Hopefully this week.

## Schedule — Recently updated

Thursday 6 December 20:00 – 22:00: Finish double integrals and start Triple integrals

Tuesday 11 December 18:00 – 22:00: Finish off multiple integration; Exam Format Review Lecture; Tutorial; etc. Will make a plan on Friday.

## Integral

In class we found the anti-derivative $\int\cos^2x\sin x\,dx$ by using the substitution $u=\cos x$. Here we present an alternative method that manipulates the integrand instead.

Firstly we have that

$\cos^2 x=\frac12 (1+\cos 2x)$.

Hence we have

$\cos^2x\sin x=\frac{1}{2}(1+\cos 2x)\sin x=\frac{1}{2}(\sin x+\cos 2x\sin x)$.

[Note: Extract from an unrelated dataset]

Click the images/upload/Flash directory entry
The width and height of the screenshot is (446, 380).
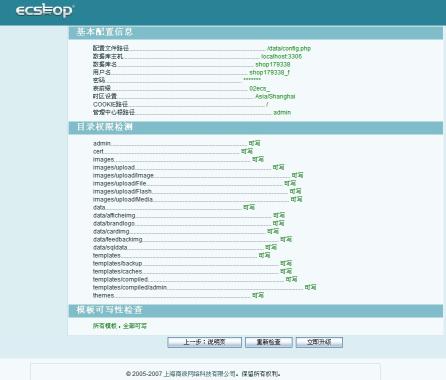click(x=122, y=191)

We also have the product-to-sum formula

$\cos A\sin B=\frac12 (\sin(A+B)-\sin(A-B))$.

Hence we have

$\cos^2x\sin x=\frac{1}{2}\left(\sin x+\frac{1}{2}(\sin 3x-\sin x)\right)=\frac12 \sin x+\frac14 \sin 3x -\frac14 \sin x$

$=\frac14 \sin x+\frac{1}{4}\sin 3x$.

Now we integrate directly:

$\int \cos^2 x\sin x\,dx=\frac{1}{4}\int \sin x\,dx+\frac{1}{4}\int\sin 3x\,dx$

$\int \cos^2 x\sin x\,dx=\frac{1}{4}(-\cos x)+\frac{1}{4}\left(-\frac{\cos 3x}{3}\right)$

$\int \cos^2 x\sin x\,dx=-\frac{1}{4}\cos x-\frac{1}{12}\cos 3x+C$.

This does not look the same as the anti-derivative in the notes but there are identities relating $\cos x$, $\cos 3x$ and $\cos^3x$… these anti-derivatives are indeed equal.